As stated, this modification is done for all m dimensions of the targeted data point (m = 2 is used here). The current temperature value (T) is used in this calculation so that the aggressiveness of each modification decreases proportionally to the value of T.

Step 3: Objective Function

The modified test solution is then used to determine the objective function value (Z_t) as shown below:

$Z_t=\sqrt{{\displaystyle {\sum }_{i=2}^n{\displaystyle {\sum }_{j=1}^{i-1}{\left(d_{ij}-\sqrt{{\left(x_{i1}-x_{j1}\right)}^2+{\left(x_{i2}-x_{j2}\right)}^2}\right)}^2}}}$ (14)

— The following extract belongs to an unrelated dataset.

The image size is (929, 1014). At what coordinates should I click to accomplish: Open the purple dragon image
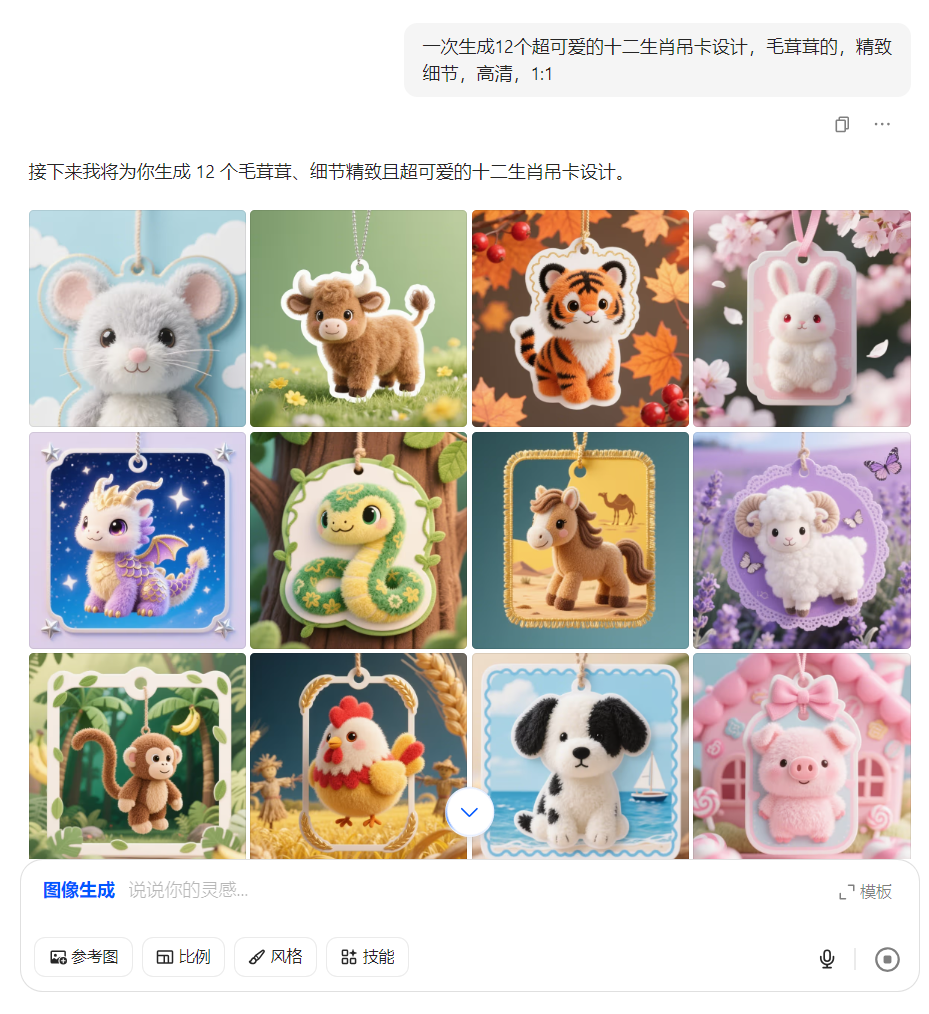click(x=137, y=540)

Step 4: Solution Comparison

Test 1:

If the objective function value associated with the test solution is less than the objective function associated with the current solution, the test solution replaces the current solution. Specifically, the following applies:

$x_{ij}={\left(x_{ij}\right)}_t$ (15)

$Z=Z_t$ (16)

Otherwise, the difference between the current solution and test solution is determined:

$\delta E=\left(Z_t-Z\right)/Z$ (17)

This difference is shown in relative form, with the value being represented by δE. This value is always positive, since Z_t > Z. This value is used to determine whether-or-not the inferior test solution should replace the current solution, via a probabilistic condition. Specifically, the value P_A represents the probability of replacing the current solution with the test solution. This probability is as follows:

$P_A=\exp \left(\delta E/k_{B}T\right)$ (18)

The value k_B is referred to as the Boltzman Constant [10], and is user-determined such that a certain degree of relative inferiority (δE) results in the test solution having a specific probability of replacing the current solution.

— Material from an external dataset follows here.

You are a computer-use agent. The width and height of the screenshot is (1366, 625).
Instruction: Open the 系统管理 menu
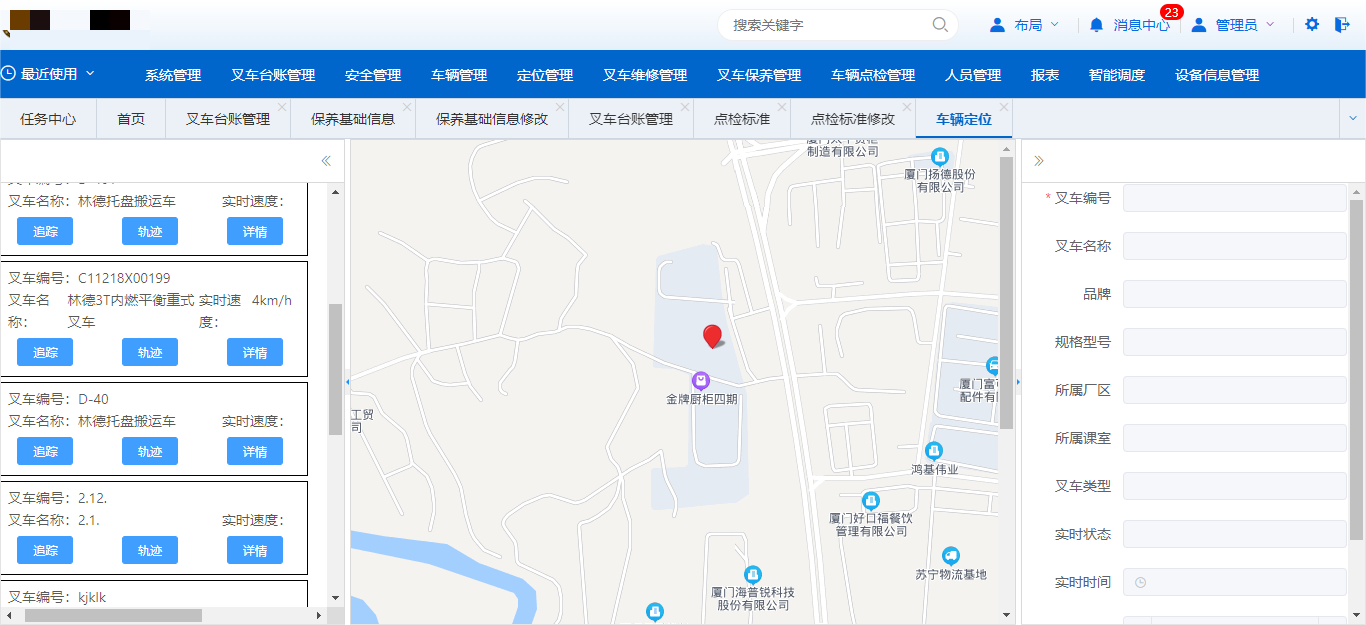point(173,75)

A uniformly-distributed random number on the U(0, 1) interval is then generated. If this random number is less than P_A, the test solution replaces the current solution, in accordance with Equations (12) and (13).

Test 2:

If the objective function value associated with the test solution is less than the objective function associated with the best solution, the test solution replaces the best solution.

${\left(x_{ij}\right)}_b={\left(x_{ij}\right)}_t$ (19)

$Z_b=Z_t$ (20)

Otherwise, no action is taken.

Step 5: Incrementation

Steps 2, 3 and 4 are repeated Iter times. The value of T is then updated as follows:

$T=T\ast CR$ (21)

This continues while T > 1. When T ≤ 1, the simulation has concluded. When the simulation has concluded, the current solution is replaced by the best solution, and the value of T is set to T₁. Mathematically, this is done as follows:

$x_{ij}={\left(x_{ij}\right)}_b$ (22)

$Z=Z_b$ (23)

$T=T_1$ (24)

This is repeated Sim times, and the best solution found is reported.

To gain a better understanding of the presented methodology, it is presented in pseudocode via Figure 1.

As a point of clarification, it should be noted that repeated simulations in an effort to obtain an optimal solution may present some confusing terminology. As such, Figure 2 below shows the hierarchy of terms used here.

A simulation is a subset of a specific solution. Specifically, there are Sim simulations performed for each solution. This is one of the defenses against being “trapped” at local optima. At the conclusion of each simulation (Sim) during the search process, the “current” solution is replaced by the “best” solution. This provides the next simulation (Sim) with the best possible starting point in the attempt to find the optimal solution. If this were not done, the search process is likely trapped at a sub-optimal solution. A single instance of executing the presented methodology is classified as a “solution”. A “simulation” in this context is only a subset of the solution process.

4. Experimentation

An experiment is designed to evaluate the effectiveness of the presented methodology. A distance matrix was obtained for 36 metropolitan areas in the continental United States. These are “air-distances”. These values were obtained via the website https://www.airmilescalculator.com/. These distances can be thought of as “links” in the parlance of networks. The number of links in a network of n locations is n(n − 1)/2. These links can also be thought of as pairwise distances.

4.1. Implementation

The methodology presented is coded via the NetLogo software package (https://ccl.northwestern.edu). NetLogo is a Java-based programming environment, particularly suited to enable agent-based simulation [11] [12]. Agent-based simulation is desired here, as the n cities can be thought of as agents.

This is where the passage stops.